Spinningfields’ fashion identity is Hervia. The Spinningfields shopping ecosystem is corporate-lunch oriented and the wider retail tenants rotate, but Hervia anchors the area as Manchester’s serious designer destination. The basement menswear room is the most considered designer space in the city. The womenswear ground floor leans Japanese and Belgian. Combined with the King Street boutiques 5 minutes away and the Selfridges Exchange Square 10 minutes away, Spinningfields completes the city centre premium loop.
Hervia (the Anchor)
Hervia – 40-44 Bridge Street
Manchester’s serious independent designer destination. Maison Margiela, Comme des Garçons, Y-3, Yohji Yamamoto, Rick Owens, Junya Watanabe MAN, Issey Miyake, Pleats Please. The buying is uncompromising and the staff genuinely know the brands.

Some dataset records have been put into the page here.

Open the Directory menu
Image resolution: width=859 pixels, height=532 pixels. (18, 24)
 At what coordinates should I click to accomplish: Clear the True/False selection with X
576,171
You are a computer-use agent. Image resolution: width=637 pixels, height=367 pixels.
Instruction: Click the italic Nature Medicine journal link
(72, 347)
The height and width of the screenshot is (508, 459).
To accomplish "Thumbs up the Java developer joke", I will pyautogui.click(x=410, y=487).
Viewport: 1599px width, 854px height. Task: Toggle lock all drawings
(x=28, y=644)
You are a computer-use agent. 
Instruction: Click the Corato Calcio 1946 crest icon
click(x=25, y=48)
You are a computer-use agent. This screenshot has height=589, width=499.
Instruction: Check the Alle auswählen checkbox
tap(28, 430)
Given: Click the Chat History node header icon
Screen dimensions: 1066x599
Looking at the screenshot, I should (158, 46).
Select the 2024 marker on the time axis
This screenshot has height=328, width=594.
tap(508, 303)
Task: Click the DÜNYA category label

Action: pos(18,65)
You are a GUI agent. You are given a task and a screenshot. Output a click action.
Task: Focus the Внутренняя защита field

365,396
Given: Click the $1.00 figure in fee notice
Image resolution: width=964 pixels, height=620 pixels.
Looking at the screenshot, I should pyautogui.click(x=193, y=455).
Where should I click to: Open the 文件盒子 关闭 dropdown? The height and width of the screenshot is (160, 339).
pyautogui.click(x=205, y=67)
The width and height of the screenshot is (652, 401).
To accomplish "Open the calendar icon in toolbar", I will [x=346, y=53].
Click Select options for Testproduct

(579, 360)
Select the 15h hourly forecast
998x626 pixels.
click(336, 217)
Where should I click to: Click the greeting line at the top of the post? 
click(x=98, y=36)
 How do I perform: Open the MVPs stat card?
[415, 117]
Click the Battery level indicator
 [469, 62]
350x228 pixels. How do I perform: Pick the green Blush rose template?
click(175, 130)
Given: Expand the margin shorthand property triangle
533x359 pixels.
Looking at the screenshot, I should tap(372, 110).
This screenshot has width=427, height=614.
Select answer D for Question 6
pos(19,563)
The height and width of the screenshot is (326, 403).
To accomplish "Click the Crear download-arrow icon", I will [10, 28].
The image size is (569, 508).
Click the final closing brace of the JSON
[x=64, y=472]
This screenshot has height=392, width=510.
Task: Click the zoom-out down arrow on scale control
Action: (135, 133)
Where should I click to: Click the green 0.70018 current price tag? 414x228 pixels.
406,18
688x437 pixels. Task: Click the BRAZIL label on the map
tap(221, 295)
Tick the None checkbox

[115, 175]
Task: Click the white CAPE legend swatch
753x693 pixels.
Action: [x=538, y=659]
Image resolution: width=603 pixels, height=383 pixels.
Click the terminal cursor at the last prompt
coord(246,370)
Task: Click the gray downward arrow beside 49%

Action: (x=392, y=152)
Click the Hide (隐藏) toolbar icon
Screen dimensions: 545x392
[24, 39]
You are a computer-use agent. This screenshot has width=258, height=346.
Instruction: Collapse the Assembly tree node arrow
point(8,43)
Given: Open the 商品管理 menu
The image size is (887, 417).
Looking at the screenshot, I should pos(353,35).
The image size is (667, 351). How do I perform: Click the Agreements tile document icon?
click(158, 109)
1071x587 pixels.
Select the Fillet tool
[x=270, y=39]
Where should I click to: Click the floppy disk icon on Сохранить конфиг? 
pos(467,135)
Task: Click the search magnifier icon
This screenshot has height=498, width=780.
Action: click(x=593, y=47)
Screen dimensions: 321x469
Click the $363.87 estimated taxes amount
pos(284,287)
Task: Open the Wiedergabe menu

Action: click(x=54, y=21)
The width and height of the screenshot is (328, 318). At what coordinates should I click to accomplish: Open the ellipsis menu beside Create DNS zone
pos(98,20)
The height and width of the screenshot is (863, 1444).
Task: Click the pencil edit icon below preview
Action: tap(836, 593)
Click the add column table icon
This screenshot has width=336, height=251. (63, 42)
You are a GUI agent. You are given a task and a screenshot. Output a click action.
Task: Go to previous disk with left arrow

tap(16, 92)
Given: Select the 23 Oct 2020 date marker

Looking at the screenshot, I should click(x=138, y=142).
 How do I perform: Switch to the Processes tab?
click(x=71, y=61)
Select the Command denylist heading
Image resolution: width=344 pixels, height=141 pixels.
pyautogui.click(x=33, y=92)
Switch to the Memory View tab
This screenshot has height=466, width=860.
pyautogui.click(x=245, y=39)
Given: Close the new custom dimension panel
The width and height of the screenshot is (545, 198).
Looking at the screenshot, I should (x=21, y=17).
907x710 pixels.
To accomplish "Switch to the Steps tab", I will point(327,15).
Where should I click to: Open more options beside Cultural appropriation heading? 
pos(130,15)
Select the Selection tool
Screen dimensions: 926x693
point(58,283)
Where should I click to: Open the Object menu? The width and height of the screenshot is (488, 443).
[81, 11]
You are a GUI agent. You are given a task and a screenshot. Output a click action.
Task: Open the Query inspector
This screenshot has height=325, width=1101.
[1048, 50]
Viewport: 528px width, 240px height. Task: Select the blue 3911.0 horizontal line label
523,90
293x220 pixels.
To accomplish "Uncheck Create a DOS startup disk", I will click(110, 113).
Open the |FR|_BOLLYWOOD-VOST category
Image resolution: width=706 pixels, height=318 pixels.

The basement (menswear) is the standout. Margiela main line, Rick Owens main line, Yohji Yamamoto Pour Homme, Junya Watanabe MAN. Sales rack at the back is regularly worth checking.
The ground floor (womenswear) covers Issey Miyake including Pleats Please, Comme des Garçons womenswear, smaller designer accessories.
Personal shopping: Available, ask in store
Best for: Margiela, Rick Owens, Japanese designers, archive
Wider Spinningfields Retail
Armani Collezioni – Spinningfields
The Armani diffusion line. Tailoring, knitwear, casualwear at Armani prices below the main collection.
Flannels (when in residence)
The Flannels presence in Spinningfields has been on-and-off. Worth checking current status. When Flannels is in town, the Spinningfields location is the designer floor.
The Avenue boutique pop-ups
The Spinningfields Avenue (the pedestrianised street between the office buildings) hosts rotating boutique pop-ups, often for designer womenswear and accessories. Worth a wander to see what’s currently in residence.
The Anthony Burgess Foundation shop
Smaller, eclectic. Books, vinyl, occasional clothing. Worth a stop.
Coffee and Lunch Stops
20 Stories – The Avenue
Rooftop restaurant with city views. Long-lunch destination. Books required.
San Carlo Cicchetti – Hardman Boulevard
Italian small plates. Always busy lunch and dinner. Books recommended.
The Ivy – Spinningfields
The chain Ivy. Reliable for a long lunch.
Australasia – The Avenue
Pacific Rim cuisine. Underground, dramatic, expensive.
Notes Coffee – The Avenue
Reliable for quick coffee between shops.
The Premium Loop
10am
Hervia opens. Start in the basement (menswear) before lunch crowds arrive.
11.30
Hervia ground floor (womenswear).
12.30 lunch
San Carlo Cicchetti or 20 Stories. Books required for both.
2pm
Walk to King Street (5 minutes). Hit Mulberry, Brunello Cucinelli, Vivienne Westwood, Watches of Switzerland.
3pm
END (King Street) for designer streetwear. Pretty Green if Liam Gallagher is your speed.
4pm
Selfridges Exchange Square or Harvey Nichols (10 minute walk).
5pm
Cocktails at the Lowry Hotel bar. Done.
Why Spinningfields Works
Two things. First, Hervia. The anchor tenant brings serious designer customers from across the north. Second, the corporate office population creates a weekday lunch shopping rhythm where premium retail does business that mall locations don’t see. The wider retail mix rotates around these two anchors.
What Spinningfields Doesn’t Have
Vintage
None. Walk to NQ.
High street chains
None. Walk to King Street for COS, Other Stories, Reiss.
Beauty
Limited. Walk to Selfridges Exchange Square for the beauty hall.
Sneakers
None specifically. Walk to King Street for END or Tib Street for Size?.
Tips
Weekdays for the corporate experience
Spinningfields buzzes at weekday lunchtimes (12.30-2pm) with the office crowd. The shops are quieter outside those hours.
Weekends for the shopping experience
Saturdays are calmer than weekday lunches. Easier to spend time in Hervia properly without the corporate traffic.
Books for restaurants
The serious Spinningfields restaurants (San Carlo, 20 Stories, Australasia) book up. Reserve ahead.
Parking
Multiple paid car parks. Spinningfields NCP is the central option.
Tram
St Peter’s Square or Deansgate-Castlefield are both 10-minute walks. Tram is generally easier than driving.